Patrick Henry Kelley (October 7, 1867 – September 11, 1925) was a politician from the U.S. state of Michigan. He served as U.S. Representative from Michigan's 6th congressional district from 1915 to 1923.

Biography
Kelley was born in Silver Creek Township, Cass County, Michigan, near Dowagiac.  In 1875, he moved to Berrien County with his parents, who settled in Watervliet. He attended the district and village schools and in 1887 graduated from the Northern Indiana Normal School in Valparaiso. He taught school at Fair Plain in Berrien County for several years. He attended the Michigan State Normal School at Ypsilanti (now Eastern Michigan University) and then graduated from the law department of the University of Michigan at Ann Arbor in 1900. He was admitted to the bar the same year, commenced practice in Lansing and was a law partner  with Seymour H. Person.

Kelley served as a member of the State board of education 1901–1905, as the state superintendent of public instruction 1905–1907, and as the 33rd lieutenant governor of Michigan 1907-1911 serving under Governor Fred M. Warner. In 1912, he was elected as a Republican to the Sixty-third United States Congress as an at-large candidate  for an increase in Michigan's Congressional delegation as a result of the 1910 census, technically becoming the first to represent the 13th district.  He was then re-elected to the four succeeding Congresses from Michigan's 6th congressional district.

▶ _Short exercise A_
Reproduce the records word for word, starting with their first line and going on through the line that contains "Action: (978, 238)".

▶ _Provided records_
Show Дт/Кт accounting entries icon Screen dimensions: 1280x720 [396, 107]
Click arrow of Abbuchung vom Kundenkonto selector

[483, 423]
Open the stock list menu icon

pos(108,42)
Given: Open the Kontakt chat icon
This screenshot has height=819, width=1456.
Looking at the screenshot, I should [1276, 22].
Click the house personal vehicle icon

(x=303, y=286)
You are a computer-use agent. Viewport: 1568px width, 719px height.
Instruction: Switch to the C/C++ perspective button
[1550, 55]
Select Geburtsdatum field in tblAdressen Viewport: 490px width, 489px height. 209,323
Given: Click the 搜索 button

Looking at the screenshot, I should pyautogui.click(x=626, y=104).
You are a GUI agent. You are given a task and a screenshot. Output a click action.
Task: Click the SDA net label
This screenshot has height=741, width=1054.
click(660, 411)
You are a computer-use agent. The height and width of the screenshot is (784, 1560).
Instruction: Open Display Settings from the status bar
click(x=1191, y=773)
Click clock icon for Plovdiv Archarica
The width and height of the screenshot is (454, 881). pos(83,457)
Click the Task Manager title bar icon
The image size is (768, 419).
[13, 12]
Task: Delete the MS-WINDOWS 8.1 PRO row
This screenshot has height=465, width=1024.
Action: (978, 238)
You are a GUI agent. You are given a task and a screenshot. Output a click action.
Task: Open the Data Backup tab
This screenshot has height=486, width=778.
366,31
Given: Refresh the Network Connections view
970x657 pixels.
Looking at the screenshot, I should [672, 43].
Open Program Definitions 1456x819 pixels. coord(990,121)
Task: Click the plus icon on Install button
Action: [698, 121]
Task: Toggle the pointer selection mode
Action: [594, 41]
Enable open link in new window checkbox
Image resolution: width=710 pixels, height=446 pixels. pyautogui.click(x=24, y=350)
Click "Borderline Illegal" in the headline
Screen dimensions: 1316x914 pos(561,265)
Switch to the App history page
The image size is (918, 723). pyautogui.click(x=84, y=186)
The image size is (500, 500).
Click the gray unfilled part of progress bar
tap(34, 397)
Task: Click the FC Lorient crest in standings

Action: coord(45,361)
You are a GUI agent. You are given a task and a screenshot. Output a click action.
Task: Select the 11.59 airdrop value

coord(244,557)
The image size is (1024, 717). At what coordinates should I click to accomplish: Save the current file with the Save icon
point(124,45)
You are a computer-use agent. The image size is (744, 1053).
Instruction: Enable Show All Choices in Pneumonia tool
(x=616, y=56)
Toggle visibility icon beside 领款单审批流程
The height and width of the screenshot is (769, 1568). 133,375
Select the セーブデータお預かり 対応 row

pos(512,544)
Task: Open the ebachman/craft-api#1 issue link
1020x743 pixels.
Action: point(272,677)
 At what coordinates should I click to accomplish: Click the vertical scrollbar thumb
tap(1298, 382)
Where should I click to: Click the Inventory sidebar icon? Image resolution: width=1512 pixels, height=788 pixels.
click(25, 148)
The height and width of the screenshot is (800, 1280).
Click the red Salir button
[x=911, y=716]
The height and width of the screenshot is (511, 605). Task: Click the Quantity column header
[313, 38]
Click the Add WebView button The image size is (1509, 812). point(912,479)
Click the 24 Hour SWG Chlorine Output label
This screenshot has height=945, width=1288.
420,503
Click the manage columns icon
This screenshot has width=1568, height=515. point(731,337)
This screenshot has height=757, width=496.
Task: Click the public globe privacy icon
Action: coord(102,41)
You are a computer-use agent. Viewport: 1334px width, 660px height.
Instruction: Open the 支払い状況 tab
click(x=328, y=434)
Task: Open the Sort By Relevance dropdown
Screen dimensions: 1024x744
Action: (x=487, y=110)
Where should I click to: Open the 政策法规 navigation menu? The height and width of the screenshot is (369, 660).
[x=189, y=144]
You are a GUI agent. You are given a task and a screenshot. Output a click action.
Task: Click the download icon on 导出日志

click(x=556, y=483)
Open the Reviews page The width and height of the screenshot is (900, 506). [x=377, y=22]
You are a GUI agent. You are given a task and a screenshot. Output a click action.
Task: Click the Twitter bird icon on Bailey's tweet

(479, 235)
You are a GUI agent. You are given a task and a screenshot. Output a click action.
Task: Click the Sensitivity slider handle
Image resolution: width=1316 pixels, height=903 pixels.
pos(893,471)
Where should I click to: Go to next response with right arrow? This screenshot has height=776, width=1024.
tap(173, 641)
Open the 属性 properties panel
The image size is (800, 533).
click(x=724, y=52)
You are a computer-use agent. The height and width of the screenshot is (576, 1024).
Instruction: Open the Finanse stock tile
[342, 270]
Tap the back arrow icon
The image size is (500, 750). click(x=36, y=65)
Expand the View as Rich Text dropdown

▶ _Short exercise B_
Transcribe the entire Patrick Henry Kelley biography word for word.

▶ _Finished answer A_
Show Дт/Кт accounting entries icon Screen dimensions: 1280x720 [396, 107]
Click arrow of Abbuchung vom Kundenkonto selector

[483, 423]
Open the stock list menu icon

pos(108,42)
Given: Open the Kontakt chat icon
This screenshot has height=819, width=1456.
Looking at the screenshot, I should [1276, 22].
Click the house personal vehicle icon

(x=303, y=286)
You are a computer-use agent. Viewport: 1568px width, 719px height.
Instruction: Switch to the C/C++ perspective button
[1550, 55]
Select Geburtsdatum field in tblAdressen Viewport: 490px width, 489px height. 209,323
Given: Click the 搜索 button

Looking at the screenshot, I should pyautogui.click(x=626, y=104).
You are a GUI agent. You are given a task and a screenshot. Output a click action.
Task: Click the SDA net label
This screenshot has height=741, width=1054.
click(660, 411)
You are a computer-use agent. The height and width of the screenshot is (784, 1560).
Instruction: Open Display Settings from the status bar
click(x=1191, y=773)
Click clock icon for Plovdiv Archarica
The width and height of the screenshot is (454, 881). pos(83,457)
Click the Task Manager title bar icon
The image size is (768, 419).
[13, 12]
Task: Delete the MS-WINDOWS 8.1 PRO row
This screenshot has height=465, width=1024.
Action: (978, 238)

▶ _Finished answer B_
Patrick Henry Kelley (October 7, 1867 – September 11, 1925) was a politician from the U.S. state of Michigan. He served as U.S. Representative from Michigan's 6th congressional district from 1915 to 1923.

Biography
Kelley was born in Silver Creek Township, Cass County, Michigan, near Dowagiac.  In 1875, he moved to Berrien County with his parents, who settled in Watervliet. He attended the district and village schools and in 1887 graduated from the Northern Indiana Normal School in Valparaiso. He taught school at Fair Plain in Berrien County for several years. He attended the Michigan State Normal School at Ypsilanti (now Eastern Michigan University) and then graduated from the law department of the University of Michigan at Ann Arbor in 1900. He was admitted to the bar the same year, commenced practice in Lansing and was a law partner  with Seymour H. Person.

Kelley served as a member of the State board of education 1901–1905, as the state superintendent of public instruction 1905–1907, and as the 33rd lieutenant governor of Michigan 1907-1911 serving under Governor Fred M. Warner. In 1912, he was elected as a Republican to the Sixty-third United States Congress as an at-large candidate  for an increase in Michigan's Congressional delegation as a result of the 1910 census, technically becoming the first to represent the 13th district.  He was then re-elected to the four succeeding Congresses from Michigan's 6th congressional district.